→ WRITTEN TASK: Write out the Circuit Playground Express project text that follows word for word, including the full code listing.

→ SOURCE EXTRACT:

========

Once you've finished setting up your Circuit Playground Express with CircuitPython, you can access the code and necessary libraries by downloading the Project Bundle.

To do this, click on the Download Project Bundle button in the window below. It will download as a zipped folder.

# SPDX-FileCopyrightText: 2022 Liz Clark for Adafruit Industries
#
# SPDX-License-Identifier: MIT

import time
import board
import pwmio
import neopixel
from adafruit_motor import servo
from adafruit_led_animation.animation.comet import Comet
from adafruit_led_animation.sequence import AnimationSequence
from adafruit_led_animation.color import PURPLE

#  create 2 PWM instances for the servos
left_pwm = pwmio.PWMOut(board.A3, duty_cycle=2 ** 15, frequency=50)
right_pwm = pwmio.PWMOut(board.A6, duty_cycle=2 ** 15, frequency=50)

#  left wing servo
left_servo = servo.Servo(left_pwm)
#  right wing servo
right_servo = servo.Servo(right_pwm)

#  use onboard neopixels on CPX
pixel_pin = board.NEOPIXEL
#  number of onboard neopixels
num_pixels = 10

#  neopixels object
pixels = neopixel.NeoPixel(pixel_pin, num_pixels, brightness=0.05, auto_write=False)

#  comet animation
comet = Comet(pixels, speed=0.01, color=PURPLE, tail_length=10, bounce=True)

#  create animation sequence
animations = AnimationSequence(comet)

#  beginning angles for each wing
left_angle = 100
right_angle = 30
#  minimum range for the servos
min_range = 30
#  maximum range for the servos
max_range = 100
#  the change in degrees for the servos
degree_change = 10
#  it's not recommended to go faster than 0.05
speed = 0.05

while True:
	#  run comet animation while servos move
    animations.animate()

========

→ DATASET CONTENT:
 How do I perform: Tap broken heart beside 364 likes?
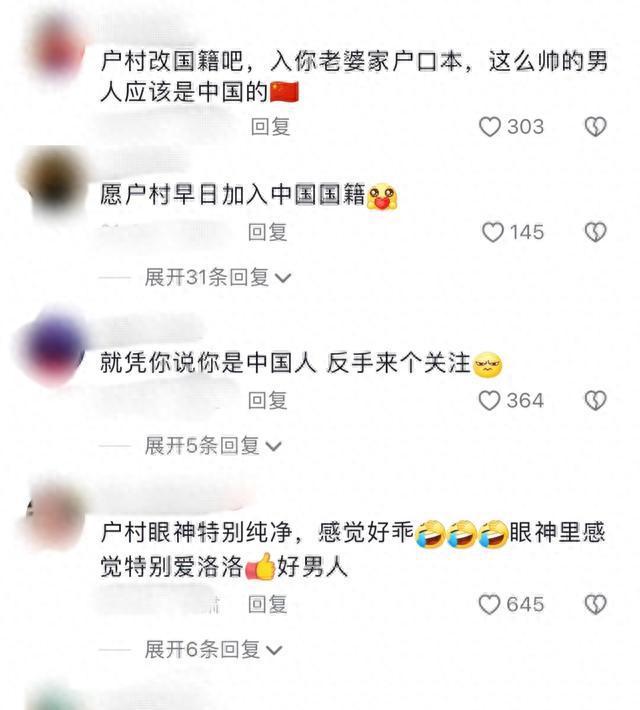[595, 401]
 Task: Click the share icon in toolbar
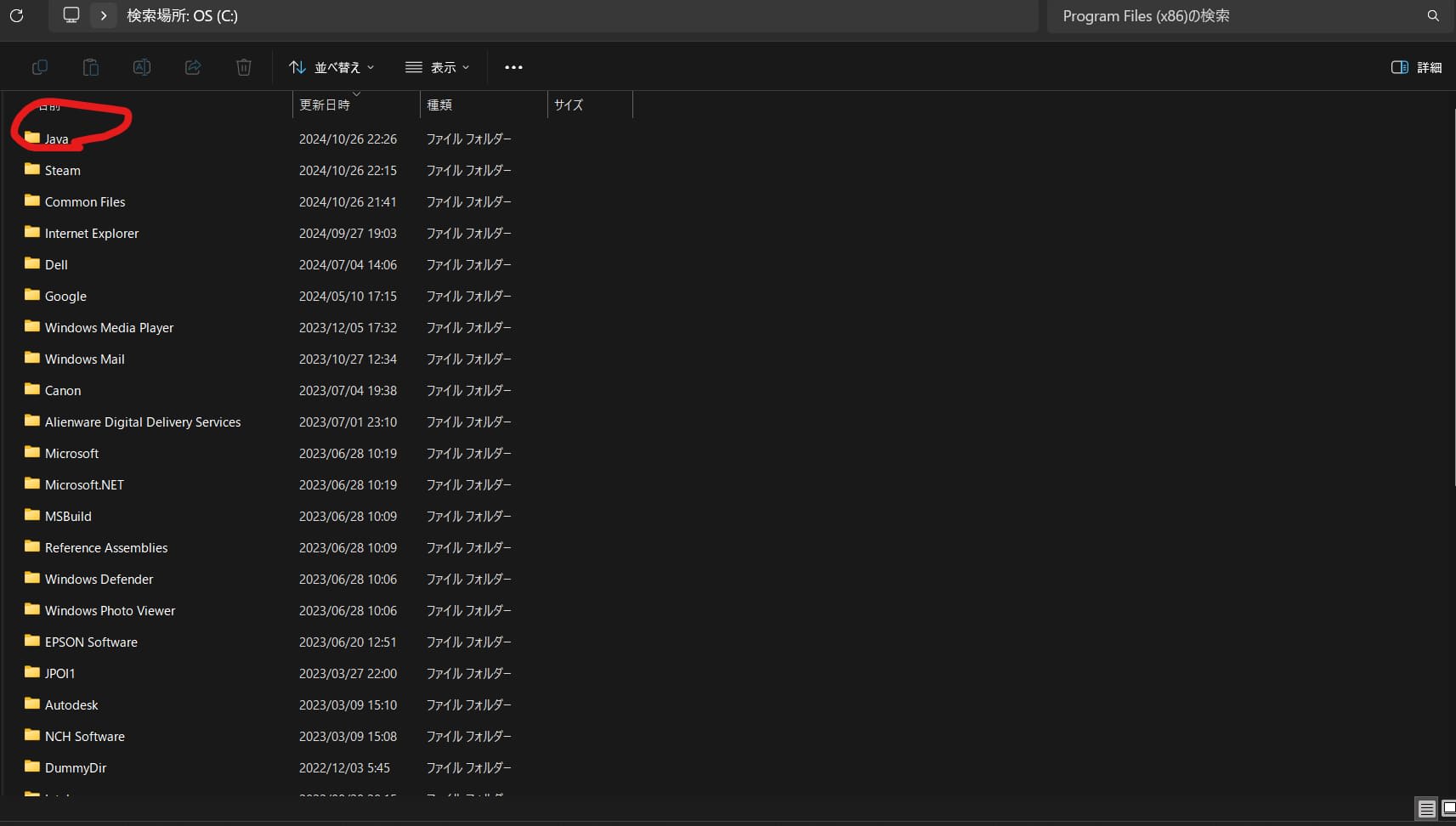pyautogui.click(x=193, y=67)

========

→ RESPONSE TO THIS TASK:
Once you've finished setting up your Circuit Playground Express with CircuitPython, you can access the code and necessary libraries by downloading the Project Bundle.

To do this, click on the Download Project Bundle button in the window below. It will download as a zipped folder.

# SPDX-FileCopyrightText: 2022 Liz Clark for Adafruit Industries
#
# SPDX-License-Identifier: MIT

import time
import board
import pwmio
import neopixel
from adafruit_motor import servo
from adafruit_led_animation.animation.comet import Comet
from adafruit_led_animation.sequence import AnimationSequence
from adafruit_led_animation.color import PURPLE

#  create 2 PWM instances for the servos
left_pwm = pwmio.PWMOut(board.A3, duty_cycle=2 ** 15, frequency=50)
right_pwm = pwmio.PWMOut(board.A6, duty_cycle=2 ** 15, frequency=50)

#  left wing servo
left_servo = servo.Servo(left_pwm)
#  right wing servo
right_servo = servo.Servo(right_pwm)

#  use onboard neopixels on CPX
pixel_pin = board.NEOPIXEL
#  number of onboard neopixels
num_pixels = 10

#  neopixels object
pixels = neopixel.NeoPixel(pixel_pin, num_pixels, brightness=0.05, auto_write=False)

#  comet animation
comet = Comet(pixels, speed=0.01, color=PURPLE, tail_length=10, bounce=True)

#  create animation sequence
animations = AnimationSequence(comet)

#  beginning angles for each wing
left_angle = 100
right_angle = 30
#  minimum range for the servos
min_range = 30
#  maximum range for the servos
max_range = 100
#  the change in degrees for the servos
degree_change = 10
#  it's not recommended to go faster than 0.05
speed = 0.05

while True:
	#  run comet animation while servos move
    animations.animate()